The great thing about this sound bite is that it helps people realize that God is interested in them and their feelings. In an unfriendly economic environment where people so easily feel disposable and unappreciated—even if they're gainfully employed—it is good to say clearly that God is interested in us as people, not as numbers or economic entities. None of us are ‘useful’ to God apart from his work in us to enable us to serve him. He doesn't need people the way the economic system does, and so doesn't demand from us the anonymity and productivity that burdens so many, particularly during times of financial crisis. It can be a great relief to be conscious of this as we speak to God. He isn't part of the economic system that has let us down; he is completely separate from it and not tied to it, and his interest in us is not based on our performance.
However, one of the difficulties with this sound bite is its implication that prayer is primarily about ourselves and our feelings. Here, God is an unskilled therapist at best, and akin to a small domestic animal at worst. He only ever listens; he never speaks or critiques us in any sense. He is always on our side. This is profoundly misleading because prayer is not first and foremost about our feelings, but about our expressing to God that we depend on him utterly and that we want him to rule our lives. Certainly, when we know God as our Father because we trust Jesus for salvation, we instinctively tell him our feelings, fears and joys. But we do this as part of learning to trust him with our whole lives. Telling God we have been made redundant and how this makes us feel is normal for a Christian.

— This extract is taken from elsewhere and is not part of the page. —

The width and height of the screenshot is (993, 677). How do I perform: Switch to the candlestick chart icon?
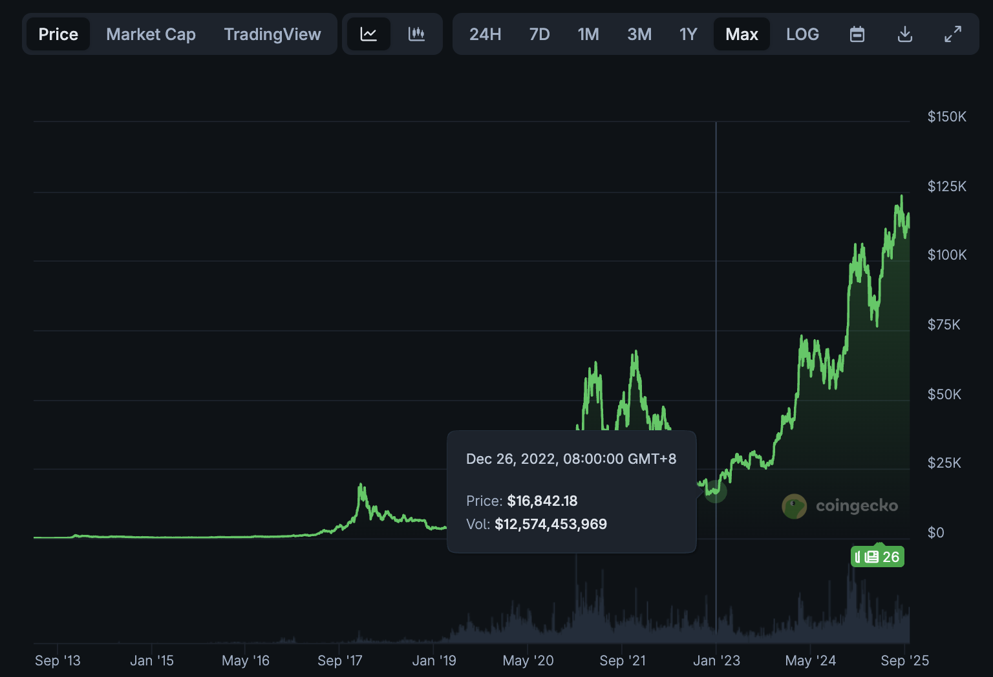(416, 34)

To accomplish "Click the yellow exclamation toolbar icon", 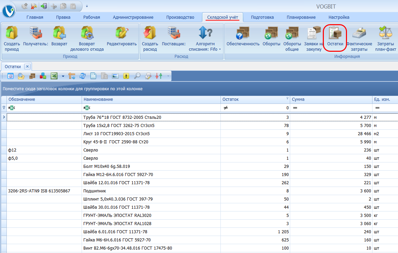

But, as the redundancy prayer shows, prayer is more than a means of self-expression. The redundancy prayer includes the plea, for example, to ‘help me to think clearly, and calm my soul’. When we ask God to keep our minds and order our ways, we ask him to rule our lives. It is far more radical than simply ‘sharing’, which does not imply change and which certainly contains no suggestion that God has authority or rules over us in any way. Talking to God about our redundancy means we're depending on him. We might look for other opportunities to work, and so forth, but if God does not provide them, then we have nothing. By calling out to God for his help, we are expressing that to God, and we are saying that this is how we want it. We don't want to depend on our own abilities, strengths or capacities; we want to depend on God. We want him to rule and order our lives, even in the tough times. In prayer, we say most eloquently that we are weak, but God is strong. Even in our praise of God for who he is, we still express our dependence. Indeed, we are dependent on Jesus to bring us to God and to forgive the sins we may inadvertently commit even in the most fervent of prayers. Even praise can only be done because of what Christ did for us apart from our actions. Prayer is our plea to God expressing our desire to continue in his strength with his presence always with us, relying on him for comfort in the distress of redundancy and other difficulties of life.
The Christian view of prayer is countercultural to western society, which values individualism, autonomy, strength, beauty and wealth. Our culture instinctively sees prayer as a meaningless act apart from its impact on the person praying. Whatever value prayer has is entirely due to whatever comfort or strength a person derives from the act of praying. But prayer is a bold act of faith—faith in a living and active God whom Christians know as Father because of the death of his Son for us. Prayer cries out for God in a harsh and difficult world, and is a radical statement of belief in the goodness of God, despite such a world. It cuts against the grain because it says of ourselves “We are weak and need God” and of God “He is strong and can save, and he orders the affairs of our world”.
An explanation of Christian prayer is an explanation of the message of Christ Jesus—that being weak, we need God and will come to him on his terms, through his appointed Saviour, confessing our sins and joyfully embracing his rule over our lives. What would your sound bite on ‘why pray’ include? Why do you pray?